長年、お世話になっていたカルチャー教室が、年内で事務所を閉めることになりました。コロナ禍の影響もあるそうなんですが、一番の理由が「パソコン教室の生徒さんが集まらなくなってきたこと」だったそうです。
確かに昨今は、パソコンを触らなくても、スマホやタブレットでホームページ閲覧やSNS参加はできますからね。最近では、若い方でもキーボードのブラインドタッチができない人もいるとか。
こんな昨今のIT機器を取り巻く状況を考えると、何やら昔のワークステーションやネットワーク・コンピュータという考え方が復活してきた印象を受けます。
コンピュータの黎明期、巨大なワークステーションと呼ばれる巨大なコンピュータを中心にして、それぞれのパソコンは「端末」と呼ばれて、ワークステーションに接続することが前提だったそうです。
それがパソコンの性能向上(と同時に価格の低下)により、かつてのワークステーション並みのパソコンが一般の方々でも購入することができるようになり、そのような「中央集権的」な利用法ではなく、個々のPCそれぞれで処理する活用法が主流になったとのこと。

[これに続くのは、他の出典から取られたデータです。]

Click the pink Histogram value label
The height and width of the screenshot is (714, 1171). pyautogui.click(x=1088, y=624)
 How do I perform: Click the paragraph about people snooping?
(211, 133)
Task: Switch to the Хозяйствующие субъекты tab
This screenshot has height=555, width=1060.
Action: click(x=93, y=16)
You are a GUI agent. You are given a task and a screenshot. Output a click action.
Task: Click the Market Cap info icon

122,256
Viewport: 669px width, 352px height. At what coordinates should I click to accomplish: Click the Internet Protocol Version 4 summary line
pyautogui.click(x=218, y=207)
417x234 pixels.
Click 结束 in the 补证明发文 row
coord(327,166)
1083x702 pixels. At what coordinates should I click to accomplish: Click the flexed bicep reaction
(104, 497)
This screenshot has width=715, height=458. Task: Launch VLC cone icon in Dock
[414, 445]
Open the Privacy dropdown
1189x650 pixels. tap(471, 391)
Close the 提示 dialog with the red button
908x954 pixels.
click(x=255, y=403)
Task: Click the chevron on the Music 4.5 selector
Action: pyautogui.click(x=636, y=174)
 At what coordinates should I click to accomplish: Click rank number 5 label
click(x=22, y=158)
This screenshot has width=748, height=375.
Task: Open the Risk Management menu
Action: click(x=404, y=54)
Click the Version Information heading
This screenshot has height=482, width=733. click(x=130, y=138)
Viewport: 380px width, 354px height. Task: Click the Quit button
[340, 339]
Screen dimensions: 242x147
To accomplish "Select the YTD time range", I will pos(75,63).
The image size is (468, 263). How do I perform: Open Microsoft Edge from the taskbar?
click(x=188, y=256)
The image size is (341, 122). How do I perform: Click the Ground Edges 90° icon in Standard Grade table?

ただ、このような「地方分権的」な、個々のPCに依存する利用法ですと、いろいろと困ったことが起きるんですよね。例えば、PCの利用者がメンテナンス(アップデート対応やマルウェア対策)を怠ると、PCが動かなくなったり、ハッキングを受けたりするなどです。
また、複数のPC(職場用と家庭用など)を持っていると、それぞれのデータファイルが違っていたりして、そのやり取りが面倒などの問題も起きたりしますよね。
そんなこんなで昨今では、どこもかしこも「クラウド」が大流行です。これは大容量のデータをやり取りできる4Gや5Gなどの通信網を前提として、個々のITデバイス(PCやスマホなど)には最低限の情報だけを残して、重要なデータは中央のシステムに置いておき、必要に応じて中央システムとデバイス間でデータのやり取りをする方法です。
歴史は繰り返さないが、韻を踏む。
マーク・トウェイン
話しが大きく逸れますが、政治システムや統治体制の大雑把な分類として、「大きな政府」と「小さな政府」という二分法があるそうです。主な特徴をまとめると以下のようになります。
大きな政府 | 小さな政府 |
「揺り籠から墓場まで」国民の生活全般の面倒を見てくれる。 | 政府は、必要最小限の業務しかおこなわず、国民生活への干渉は極力、避ける。 |
税金などが高くなり、「働かなくても暮らしていける」といった風潮になる場合もある。 | 税金は安く済むが、経済格差などが生まれやすくなる。 |
卑近な例でたとえると、「世話焼きお母さん」と「放ったらかしお父さん」といったところでしょうか。
この2つの統治システムは、その時代ごと、地域ごとで、それぞれの為政者と民衆が選択して、採用・実施していくもので、どちらかに優劣があるものではないと思います。
この考え方からすると、昨今のIT機器を取り巻く状況は、「大きな政府」へ移行して行っている段階のような気がします。
もし、統治システム同様にIT機器の状況も、「歴史を繰り返す」であれば、これから先はどうなって行くのでしょうか。シロウトなりに想像してみると、クラウドを前提にした「小さな政府」への揺り戻しが来るんじゃないですかね。
現在、GAFAと一括りにされる巨大IT企業による情報寡占が問題になっています。一部の営利企業に世界中の人々のプライバシーが収集されて、それが商売のタネにされていれば誰でも疑問に感じますよね。
そんな世間の声に押されて、IT機器の利用状況も個々のプライバシーを保護しながら、個々のデバイス分権型の時代が戻ってくるんじゃないかなぁ、なんて妄想したりしております。